As discussed in the over-training section above, the Chinchilla scaling laws optimize for training compute alone. They do not model the total cost of developing and deploying a model, which includes inference costs, fine-tuning costs, and the engineering overhead of working with larger models. For many real-world applications, a smaller model trained beyond the Chinchilla-optimal point is a better economic choice.
The Epoch AI replication also noted that the definition of "model parameters" in the Chinchilla paper was ambiguous. Three different interpretations of what counts as a parameter (for instance, whether to include embedding parameters) are possible, with relative differences as high as 15.2%. This ambiguity complicates precise replication of the results.
The Chinchilla scaling laws fundamentally altered the economics of large language model development in several ways.
Before Chinchilla, the primary bottleneck for building better language models was compute: organizations needed more GPUs and more training time. The Chinchilla findings shifted attention to data as an equally important bottleneck. Training a 70-billion-parameter model requires 1.4 trillion tokens of high-quality text, and training a 400-billion-parameter model would require roughly 8 trillion tokens under Chinchilla-optimal scaling. This created intense competition for training data and spurred investment in data curation, synthetic data generation, and data licensing.
By demonstrating that a 70-billion-parameter model could outperform a 280-billion-parameter model, the Chinchilla paper showed that raw scale was not the only path to state-of-the-art performance. This lowered the barrier to entry for organizations with moderate compute budgets but access to large, high-quality datasets. Startups like Mistral AI and open-source efforts like LLaMA benefited directly from this insight.
A consequence of Chinchilla-optimal training is that model development quickly runs into the finite supply of high-quality text data on the internet. Estimates by Epoch AI suggest that the stock of publicly available text data suitable for language model training is on the order of a few trillion to tens of trillions of tokens. As models grow, the demand for training data under Chinchilla-optimal scaling grows linearly. This has been called the "data wall" and has motivated research into synthetic data, multi-epoch training, and curriculum learning strategies.

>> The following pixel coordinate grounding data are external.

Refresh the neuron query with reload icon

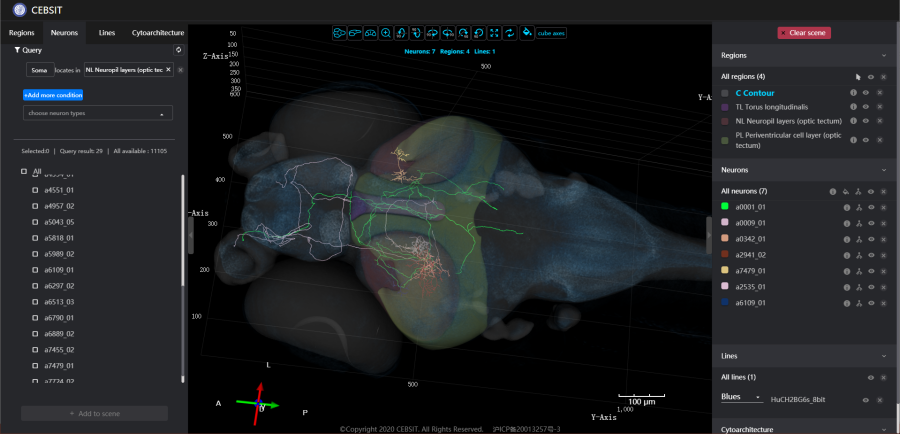178,49
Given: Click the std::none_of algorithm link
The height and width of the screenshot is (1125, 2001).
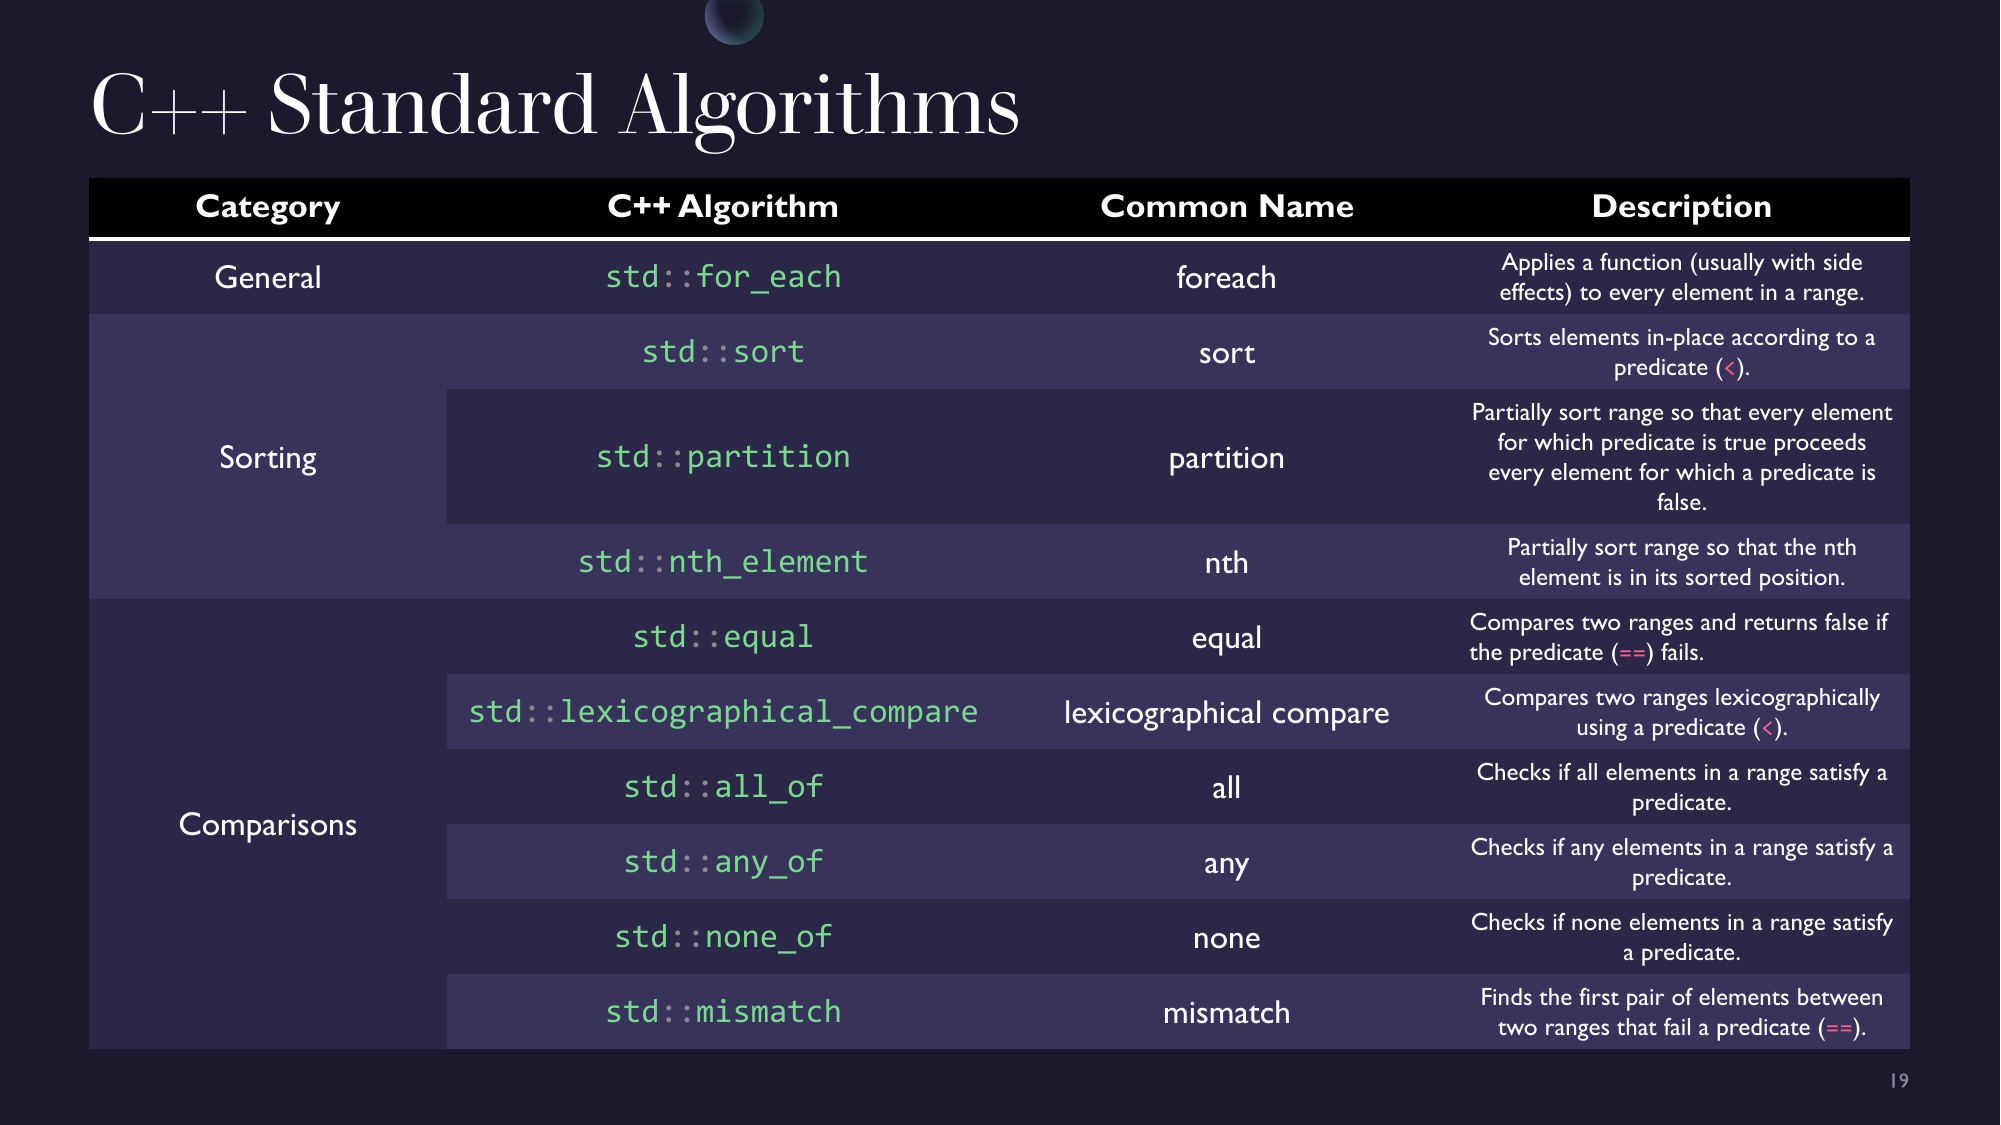Looking at the screenshot, I should tap(722, 937).
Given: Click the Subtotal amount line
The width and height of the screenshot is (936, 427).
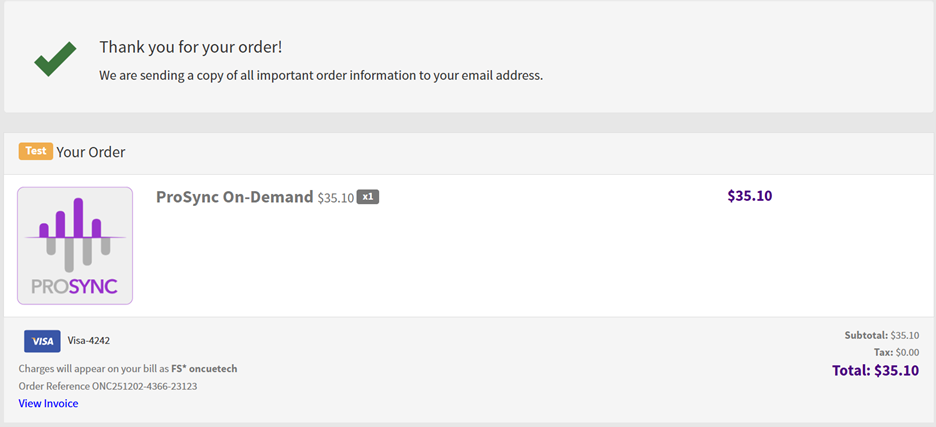Looking at the screenshot, I should point(880,336).
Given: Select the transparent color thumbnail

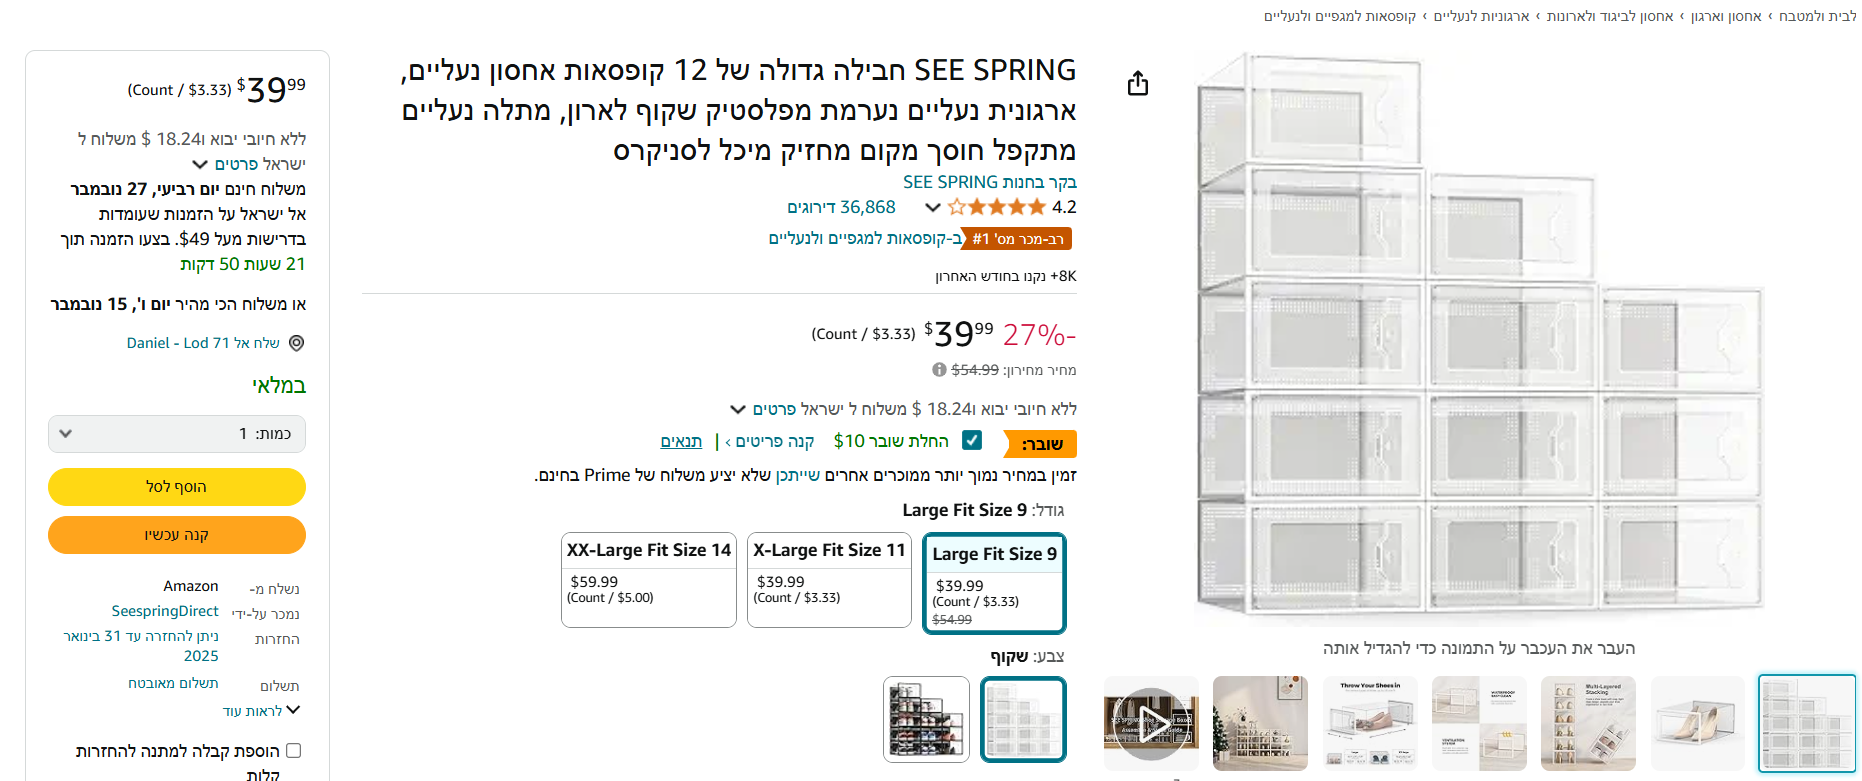Looking at the screenshot, I should click(1023, 719).
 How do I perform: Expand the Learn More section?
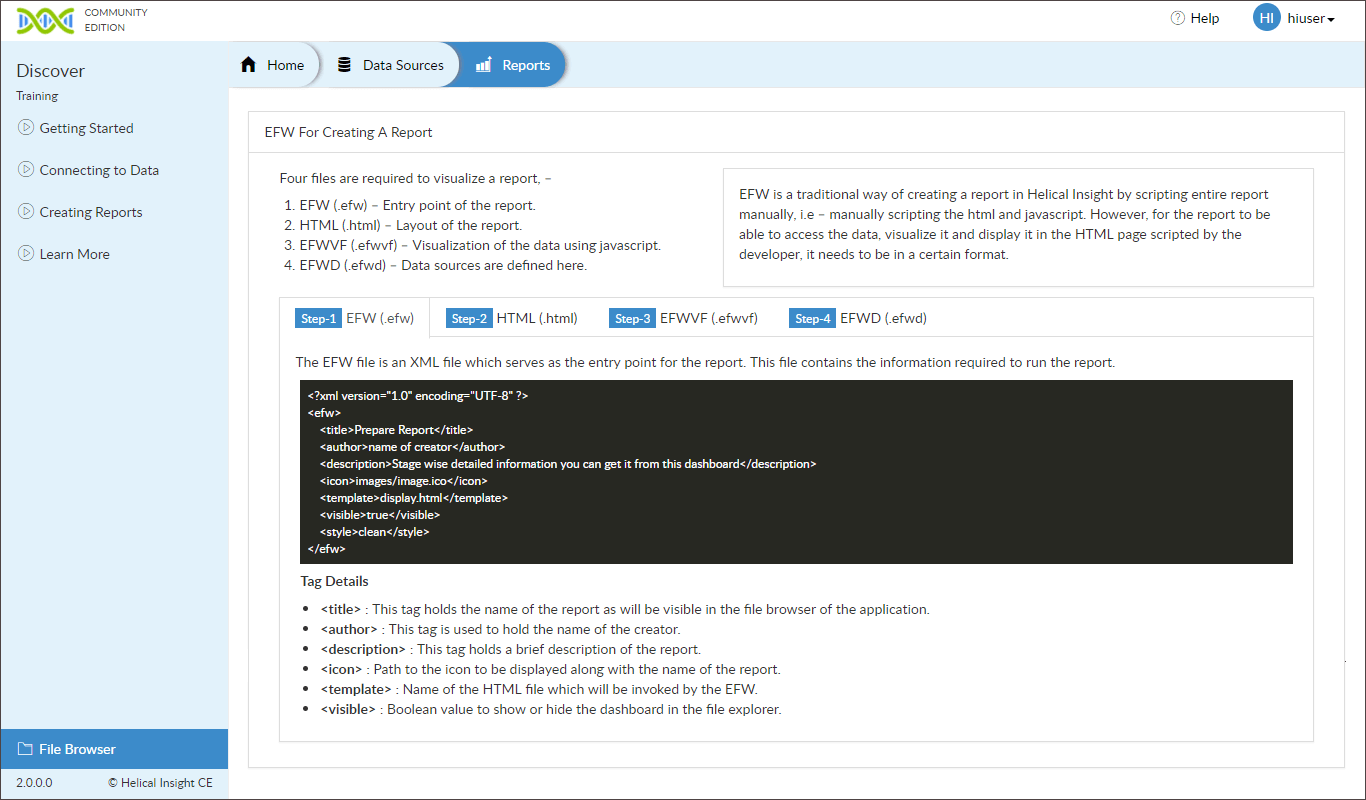point(63,254)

The realization that inference costs often dominate total deployment costs led to a new paradigm of inference-aware scaling. Instead of optimizing purely for training efficiency, developers now consider the total lifecycle cost of a model. This has driven the trend toward smaller, over-trained models (like LLaMA 3) that sacrifice training efficiency for inference efficiency.
The Chinchilla scaling laws remain one of the most cited and discussed results in modern AI research. While the specific numbers (20 tokens per parameter, equal scaling exponents) may be refined by future work, the core insight has proven durable: data matters as much as model size, and the most productive use of additional compute is not always building a bigger model.
The paper also established a methodological template for scaling law research. The use of multiple independent estimation approaches, large sweeps of training runs, and parametric loss fitting has been adopted by subsequent studies on scaling in areas such as reinforcement learning, multimodal models, and mixture-of-experts architectures.
More broadly, the Chinchilla paper demonstrated that careful empirical analysis of scaling behavior can yield actionable insights worth hundreds of millions of dollars in training efficiency. It showed that the AI research community's collective intuitions about scaling can be wrong and that systematic measurement can overturn even widely held beliefs.